Getting started with cognitive computing
Confidence based on contextual clues
The system may return different responses for each of the queries with different confidence levels about the appropriate answer. In comparing answers, a cognitive computing system uses a confidence score based on the strength of the input signals. Algorithms approach problems from multiple perspectives and paths in order to converge on the “correct” (actually, the most likely) answer.
One algorithm might process a query by comparing it to crowd-sourced variations in the question to find the closest match. Another might arrive at a normalized query by performing part of speech analysis and word sense disambiguation. In each case, the quality of the match can be ascertained and given a relative score—one algorithm might have different confidence levels for responses, or multiple algorithms might propose candidates with each providing a confidence level. That use of a confidence score is an example of a probabilistic approach.
One of the important features of cognitive computing is a learning mechanism. Cognitive computing systems can learn both from automated process and from human-curated and human-assisted processes. Feedback loops for continual improvement can be based on input from user paths and behaviors: whether they click on results, execute another query or “pogo stick” out from the content once they have clicked, rephrase their question or ask for live help. Those metrics form the performance measures for manual curation and user experience adjustments as well as the inputs for automated machine learning and hybrid approaches.
Increasing the size of sampling data sets (providing more occurrences of variations in how a question is phrased, for example) can also provide a mechanism for the system to learn and improve over time. The association of an input (the query) with the output (response) and the user’s subsequent behavior (continuing to the next step or contacting customer service) will provide feedback to the scoring algorithm to adjust confidence the next time a similar query is received.
Extending established approaches
Cognitive computing builds on established approaches such as content curation, metrics-driven governance and sound information architecture. With the addition of natural language processing and learning algorithms and careful use of crowd-sourced elements, intelligent virtual assistants will become pervasive sooner than most people might think.
As additional signals are incorporated as inputs into algorithms, machine learning can begin to determine which signals improve outcomes. Perhaps features extracted from a user’s purchase history can add a signal to improve search result accuracy. A human analyst can add the data set and allow machine learning to detect relevant patterns. The pattern may be too subtle to notice or may emerge from a combination of dozens of elements. That correlation can go on behind the scenes and be used to impact future interactions.
Those aspects of cognitive computing learning mechanisms help intelligent virtual assistants improve through the ability to process information that is large in volume, complex in nature and heterogeneous.

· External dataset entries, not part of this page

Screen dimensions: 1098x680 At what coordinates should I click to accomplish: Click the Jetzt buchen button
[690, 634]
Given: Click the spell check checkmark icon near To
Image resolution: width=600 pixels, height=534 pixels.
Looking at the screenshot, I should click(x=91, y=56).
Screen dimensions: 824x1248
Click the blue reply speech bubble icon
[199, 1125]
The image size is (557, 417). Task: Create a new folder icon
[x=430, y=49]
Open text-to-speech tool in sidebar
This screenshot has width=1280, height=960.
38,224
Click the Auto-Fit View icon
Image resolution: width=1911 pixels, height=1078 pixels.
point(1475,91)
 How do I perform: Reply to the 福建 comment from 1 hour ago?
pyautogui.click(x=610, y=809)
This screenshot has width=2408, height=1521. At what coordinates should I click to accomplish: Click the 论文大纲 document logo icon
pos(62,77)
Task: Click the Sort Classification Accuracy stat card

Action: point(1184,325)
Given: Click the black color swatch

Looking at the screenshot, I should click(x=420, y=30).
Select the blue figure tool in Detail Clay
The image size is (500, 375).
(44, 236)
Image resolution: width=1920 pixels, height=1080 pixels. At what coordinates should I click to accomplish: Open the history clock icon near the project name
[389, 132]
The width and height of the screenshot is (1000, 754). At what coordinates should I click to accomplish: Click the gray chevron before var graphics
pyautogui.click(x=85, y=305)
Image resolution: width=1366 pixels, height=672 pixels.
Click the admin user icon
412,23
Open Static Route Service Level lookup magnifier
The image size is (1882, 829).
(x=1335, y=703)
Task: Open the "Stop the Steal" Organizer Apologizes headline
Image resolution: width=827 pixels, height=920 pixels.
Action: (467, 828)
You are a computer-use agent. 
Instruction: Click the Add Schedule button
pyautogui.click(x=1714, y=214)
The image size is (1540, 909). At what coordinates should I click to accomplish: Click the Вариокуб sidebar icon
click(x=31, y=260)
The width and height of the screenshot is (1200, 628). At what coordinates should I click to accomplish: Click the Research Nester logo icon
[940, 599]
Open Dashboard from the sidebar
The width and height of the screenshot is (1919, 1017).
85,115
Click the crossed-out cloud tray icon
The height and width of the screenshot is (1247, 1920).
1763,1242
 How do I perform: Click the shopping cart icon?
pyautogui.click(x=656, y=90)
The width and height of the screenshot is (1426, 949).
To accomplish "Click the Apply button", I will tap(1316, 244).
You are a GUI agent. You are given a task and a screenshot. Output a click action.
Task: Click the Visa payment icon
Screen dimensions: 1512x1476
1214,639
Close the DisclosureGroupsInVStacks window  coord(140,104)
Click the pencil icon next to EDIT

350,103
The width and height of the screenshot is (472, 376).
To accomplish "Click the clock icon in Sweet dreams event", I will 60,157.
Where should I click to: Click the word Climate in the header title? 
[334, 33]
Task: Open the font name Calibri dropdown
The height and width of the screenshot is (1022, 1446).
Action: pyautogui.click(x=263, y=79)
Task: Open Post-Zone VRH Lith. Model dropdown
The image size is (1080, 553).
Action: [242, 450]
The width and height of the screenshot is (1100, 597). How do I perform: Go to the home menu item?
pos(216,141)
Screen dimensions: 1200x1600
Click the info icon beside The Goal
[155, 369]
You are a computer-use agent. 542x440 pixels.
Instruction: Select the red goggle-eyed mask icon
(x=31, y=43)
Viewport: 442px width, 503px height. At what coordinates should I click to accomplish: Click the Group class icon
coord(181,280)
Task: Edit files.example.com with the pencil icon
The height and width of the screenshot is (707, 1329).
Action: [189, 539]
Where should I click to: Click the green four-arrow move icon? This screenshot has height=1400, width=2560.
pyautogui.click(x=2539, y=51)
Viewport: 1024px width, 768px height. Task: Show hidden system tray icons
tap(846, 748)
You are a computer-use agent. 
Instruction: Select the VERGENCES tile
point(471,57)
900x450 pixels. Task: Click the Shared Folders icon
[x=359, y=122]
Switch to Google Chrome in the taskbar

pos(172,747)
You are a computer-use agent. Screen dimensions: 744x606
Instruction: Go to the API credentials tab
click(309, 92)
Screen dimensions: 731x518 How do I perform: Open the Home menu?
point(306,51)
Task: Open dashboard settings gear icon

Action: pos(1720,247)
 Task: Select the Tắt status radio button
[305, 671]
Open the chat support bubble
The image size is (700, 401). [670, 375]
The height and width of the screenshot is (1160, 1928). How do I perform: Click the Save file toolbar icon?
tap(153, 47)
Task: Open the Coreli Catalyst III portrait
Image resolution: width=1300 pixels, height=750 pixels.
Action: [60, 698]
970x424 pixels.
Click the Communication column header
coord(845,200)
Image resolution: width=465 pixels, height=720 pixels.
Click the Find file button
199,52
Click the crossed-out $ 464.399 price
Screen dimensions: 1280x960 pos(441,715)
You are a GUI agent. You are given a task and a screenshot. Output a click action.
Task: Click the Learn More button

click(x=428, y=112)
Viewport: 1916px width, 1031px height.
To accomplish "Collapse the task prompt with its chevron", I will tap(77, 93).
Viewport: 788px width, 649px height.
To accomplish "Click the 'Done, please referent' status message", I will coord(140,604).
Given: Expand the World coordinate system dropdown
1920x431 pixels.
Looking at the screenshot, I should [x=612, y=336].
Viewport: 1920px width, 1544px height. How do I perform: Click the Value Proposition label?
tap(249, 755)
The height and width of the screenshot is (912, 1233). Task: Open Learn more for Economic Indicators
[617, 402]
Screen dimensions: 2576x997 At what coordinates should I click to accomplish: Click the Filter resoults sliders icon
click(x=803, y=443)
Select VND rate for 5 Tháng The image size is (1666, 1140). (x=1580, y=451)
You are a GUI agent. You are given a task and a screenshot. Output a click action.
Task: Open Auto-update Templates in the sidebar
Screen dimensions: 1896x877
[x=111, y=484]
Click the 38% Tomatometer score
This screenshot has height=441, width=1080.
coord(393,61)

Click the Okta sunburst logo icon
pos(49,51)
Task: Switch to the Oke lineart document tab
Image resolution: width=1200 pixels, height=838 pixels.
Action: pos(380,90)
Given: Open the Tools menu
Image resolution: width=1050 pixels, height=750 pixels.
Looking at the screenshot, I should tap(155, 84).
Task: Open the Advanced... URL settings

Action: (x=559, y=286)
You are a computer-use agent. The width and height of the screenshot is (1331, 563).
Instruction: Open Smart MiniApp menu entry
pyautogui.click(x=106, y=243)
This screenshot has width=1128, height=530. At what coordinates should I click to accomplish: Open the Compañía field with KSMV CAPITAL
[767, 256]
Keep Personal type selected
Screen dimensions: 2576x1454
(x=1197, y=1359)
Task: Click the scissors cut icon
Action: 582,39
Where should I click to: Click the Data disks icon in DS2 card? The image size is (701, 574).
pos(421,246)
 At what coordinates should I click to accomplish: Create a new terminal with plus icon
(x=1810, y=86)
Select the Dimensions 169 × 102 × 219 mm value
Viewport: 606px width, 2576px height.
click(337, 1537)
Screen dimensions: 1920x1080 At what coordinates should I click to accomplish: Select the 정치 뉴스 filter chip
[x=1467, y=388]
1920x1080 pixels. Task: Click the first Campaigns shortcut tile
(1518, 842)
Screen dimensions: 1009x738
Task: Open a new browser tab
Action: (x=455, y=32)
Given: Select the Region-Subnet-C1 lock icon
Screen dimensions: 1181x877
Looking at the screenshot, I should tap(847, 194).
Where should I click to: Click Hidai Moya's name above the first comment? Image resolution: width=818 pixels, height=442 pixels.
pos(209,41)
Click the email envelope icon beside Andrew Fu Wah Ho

Pattern matching, user profiles and cross-sell recommendations
The same matching algorithm that builds a feature profile of a user for help queries might also apply that feature profile to cross-sell recommendations. That information, when integrated into a comprehensive profile of the customer, might prompt an offer after the help query is resolved. The system begins to understand the customer’s goals and patterns and filters answers by context, considering the customer’s needs and interests. It finds patterns in the data that are both expected and unexpected, across many different kinds of use cases.
Virtual assistants built on cognitive computing technology will be used to make sophisticated recommendations based on higher level needs of users. Perhaps an investor wants to make a stock purchase but changes in the market causes him or her to reconsider. A virtual assistant can understand risk tolerance, investment objectives and market conditions, and then provide a range of alternatives based on human expertise embedded in the system but also correlated with real-time inputs.
Cognitive computing systems build a constantly evolving understanding of users and their goals and behaviors based on continually processing inputs. They learn, build their knowledgebase and develop mechanisms for understanding user queries. They continually fine-tune their outputs. They start with a clearly defined problem and content to solve that problem and then evolve ways of interpreting human interactions and providing responses to help people achieve their goals.